» **What is needed**
Rewrite the lines below, swapping each "Informazioni" for "Info" and leaving everything else as it is.

» **Exercise material**
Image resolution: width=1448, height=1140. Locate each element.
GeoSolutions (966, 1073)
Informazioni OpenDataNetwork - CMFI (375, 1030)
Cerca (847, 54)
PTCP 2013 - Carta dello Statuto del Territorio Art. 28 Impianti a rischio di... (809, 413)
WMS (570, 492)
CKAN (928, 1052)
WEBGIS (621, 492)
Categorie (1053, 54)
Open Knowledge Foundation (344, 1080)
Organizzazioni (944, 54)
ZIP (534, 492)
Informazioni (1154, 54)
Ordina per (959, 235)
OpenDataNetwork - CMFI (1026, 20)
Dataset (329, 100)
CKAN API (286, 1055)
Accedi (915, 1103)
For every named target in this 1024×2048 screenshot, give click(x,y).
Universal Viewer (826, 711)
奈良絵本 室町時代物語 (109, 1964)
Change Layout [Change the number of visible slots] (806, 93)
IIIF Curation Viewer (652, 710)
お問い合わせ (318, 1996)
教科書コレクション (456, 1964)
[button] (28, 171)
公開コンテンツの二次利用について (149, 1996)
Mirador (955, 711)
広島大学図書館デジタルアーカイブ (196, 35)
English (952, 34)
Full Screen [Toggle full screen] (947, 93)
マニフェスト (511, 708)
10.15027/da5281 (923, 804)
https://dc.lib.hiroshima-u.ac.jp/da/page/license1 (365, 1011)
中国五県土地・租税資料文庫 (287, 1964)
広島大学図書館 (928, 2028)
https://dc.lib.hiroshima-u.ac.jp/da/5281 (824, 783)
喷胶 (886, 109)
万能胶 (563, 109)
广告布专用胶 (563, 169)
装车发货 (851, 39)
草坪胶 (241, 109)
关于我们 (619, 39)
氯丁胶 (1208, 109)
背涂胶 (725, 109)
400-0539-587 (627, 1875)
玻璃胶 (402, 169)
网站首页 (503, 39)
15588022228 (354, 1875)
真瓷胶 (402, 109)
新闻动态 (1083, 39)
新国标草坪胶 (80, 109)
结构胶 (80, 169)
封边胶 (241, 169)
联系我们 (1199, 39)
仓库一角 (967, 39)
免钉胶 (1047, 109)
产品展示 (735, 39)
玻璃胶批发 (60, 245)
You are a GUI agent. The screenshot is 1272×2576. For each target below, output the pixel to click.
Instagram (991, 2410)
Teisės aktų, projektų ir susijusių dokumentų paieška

» **Task answer**
Image resolution: width=1448, height=1140. Locate each element.
GeoSolutions (966, 1073)
Info OpenDataNetwork - CMFI (375, 1030)
Cerca (847, 54)
PTCP 2013 - Carta dello Statuto del Territorio Art. 28 Impianti a rischio di... (809, 413)
WMS (570, 492)
CKAN (928, 1052)
WEBGIS (621, 492)
Categorie (1053, 54)
Open Knowledge Foundation (344, 1080)
Organizzazioni (944, 54)
ZIP (534, 492)
Info (1154, 54)
Ordina per (959, 235)
OpenDataNetwork - CMFI (1026, 20)
Dataset (329, 100)
CKAN API (286, 1055)
Accedi (915, 1103)
For every named target in this 1024×2048 screenshot, give click(x,y).
Universal Viewer (826, 711)
奈良絵本 室町時代物語 (109, 1964)
Change Layout [Change the number of visible slots] (806, 93)
IIIF Curation Viewer (652, 710)
お問い合わせ (318, 1996)
教科書コレクション (456, 1964)
[button] (28, 171)
公開コンテンツの二次利用について (149, 1996)
Mirador (955, 711)
広島大学図書館デジタルアーカイブ (196, 35)
English (952, 34)
Full Screen [Toggle full screen] (947, 93)
マニフェスト (511, 708)
10.15027/da5281 (923, 804)
https://dc.lib.hiroshima-u.ac.jp/da/page/license1 (365, 1011)
中国五県土地・租税資料文庫 (287, 1964)
広島大学図書館 (928, 2028)
https://dc.lib.hiroshima-u.ac.jp/da/5281 (824, 783)
喷胶 (886, 109)
万能胶 (563, 109)
广告布专用胶 (563, 169)
装车发货 (851, 39)
草坪胶 (241, 109)
关于我们 (619, 39)
氯丁胶 (1208, 109)
背涂胶 (725, 109)
400-0539-587 (627, 1875)
玻璃胶 (402, 169)
网站首页 (503, 39)
15588022228 (354, 1875)
真瓷胶 (402, 109)
新闻动态 (1083, 39)
新国标草坪胶 (80, 109)
结构胶 (80, 169)
封边胶 (241, 169)
联系我们 (1199, 39)
仓库一角 (967, 39)
免钉胶 (1047, 109)
产品展示 (735, 39)
玻璃胶批发 (60, 245)
You are a GUI agent. The screenshot is 1272×2576. For each target below, output the pixel to click.
Instagram (991, 2410)
Teisės aktų, projektų ir susijusių dokumentų paieška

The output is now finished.